Young People In Rural Areas Need Genuinely Affordable Housing Options


By WISH Midlands Region

Shropshire is often viewed as a rural idyll but average house prices are 8.5 times the average salary.

This makes it impossible for young people to think about getting on the housing ladder.  There are also issues in accessing rented accommodation as support for housing costs are restricted to a local ‘shared room rate’ applied to most young people under 35.  Few 1 bedroomed properties will meet this notional shared rate, and shared accommodation is difficult to set-up in rural areas due to costs of management.
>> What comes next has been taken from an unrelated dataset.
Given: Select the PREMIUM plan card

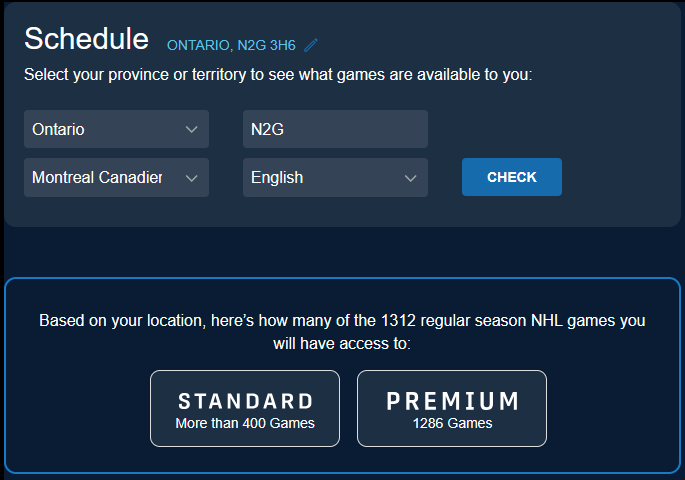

The answer should be to look to local social housing providers to but other drivers have limited their organisational response.  The 1% rent cut may bring a few existing properties back into the reach of young people but lower development grants led to an intense focus on operating margins that has meant that shared and 1 bedroomed properties rarely figure in new development plans in any areas.

Housing associations are also reviewing the areas and properties that they manage and some properties have been sold into the private market.  In rural areas costs of building are higher and properties are more expensive to manage due to a lack of economies of scale.  Also, the response to costs pressures has helped to drive mergers.  Many of those involved are old LSVT associations who are seeking to spread their risk by moving into other housing markets but, looking over a wider geographic area, the new organisation may view rural markets as at too small a scale, more expensive and difficult to develop than other areas and take a decision to exit.

In Shropshire some organisations have exited the County.  Uncertainty over long-term service funding for supported housing and related services has also affected this type of provision.  More than one housing association has ended their involvement in supported housing schemes for young people.  The Council decided that strategically the last few schemes in the County must be supported.  The Council owned company, STAR Housing, worked with an exiting provider and acquired a building for the Council.  The project for 16-25 year olds will reopen this May to be run by STAR Housing.

However, the squeeze on Council funding means that it’s capacity to directly support rural housing and related services is limited.  It’s not all gloom and doom though.  Recent increases in grant rates should help associations to consider provision in rural areas.  There are a few housing associations that are extremely dedicated to rural Shropshire and can now consider developing again for social rent in areas where local incomes are low.

Landowners, local communities and businesses are very supportive of developing genuinely affordable provision.  The Much Wenlock Neighbourhood Plan led to more community led affordable housing development but communities need more support to develop plans and landowners to release land for affordable housing.  To ensure more progress we need continued funding for neighbourhood plans and revisions to inheritance tax and capital gains to incentivise landowners to release land specifically for affordable housing.

We should also giving flexibility to Councils to control some matters impacting on the provision of rural housing.  They should have flexibility over empty homes premiums to finance temporary accommodation and homelessness services and be free to exempt properties in most demand from the Right-to-Buy.  Also, exemption from the bedroom tax for rural properties would be helpful as the stock of rural properties rarely match completely the profile of those in need in such small populations.

The reward for addressing rural housing provision for young people is creating confident balanced rural communities supporting those who need services and rural business.  The risk is that our rural communities will be hollowed out, providing a picturesque backdrop where people struggle to access the services they need and rural businesses and agriculture will be unable to recruit the workers necessary to thrive.

About the author 

WISH Midlands Region

[email protected]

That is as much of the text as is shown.